As the University of Central Arkansas assistant vice president of student affairs, Wendy Holbrook ’87, ’89 is intentional about making sure she has meaningful interactions with the students. She is interested in hearing their concerns and ensuring they have everything they need on their collegiate journey. 

“That’s the best part of the job,” Holbrook says. “I really encourage them to seek out opportunities. Like my grandmother used to say, ‘a closed mouth does not get fed.’ So if you need something, if you’re missing something, if you have a question, ask someone. There are 1000 of us who work here. And our job is to make sure that our students have everything they need.”
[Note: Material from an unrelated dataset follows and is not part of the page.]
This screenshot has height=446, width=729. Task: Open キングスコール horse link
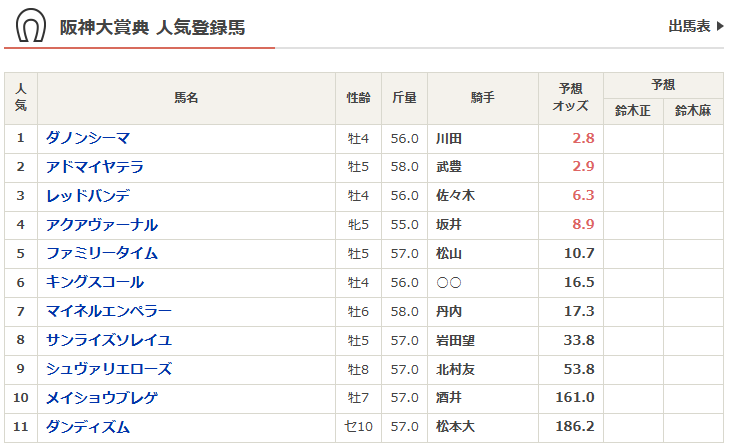coord(95,283)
Holbrook, who holds a master’s degree in counseling psychology, has had various jobs since she returned to the campus as an employee in 1998. With each promotion, she made sure to keep connecting with students even when it was not a natural part of her job. Holbrook has been an adviser for many organizations, including the UCA Student Government Association, the Minority Mentorship Program, Students for the Propagation of Black Culture and the National Pan-Hellenic Council. Today she advises the Green Bear Coalition and works closely with the Bear Essentials Food Pantry. 

When meeting and mentoring Black students, Holbrook likes to reinforce support and validation by connecting the students to Black people doing what they aspire to do. 

“It’s important to me that I direct them to people who look like them,” Holbrook said. “They need to see the success, and they need to see the people doing the things that they want to do. It’s hard for us to be something that we’ve never seen or can’t imagine. And I tell students whenever they reach that pinnacle to…throw the ladder back down.” 

Holbrook believes that members of the Black community have a social debt to their ancestors who paved the way before them.  

“We don’t have the luxury of sitting still and ignoring the generations behind us. There are still too many systemic barriers. Use your position and influence to make positive changes and clear the path for others to succeed,” she said.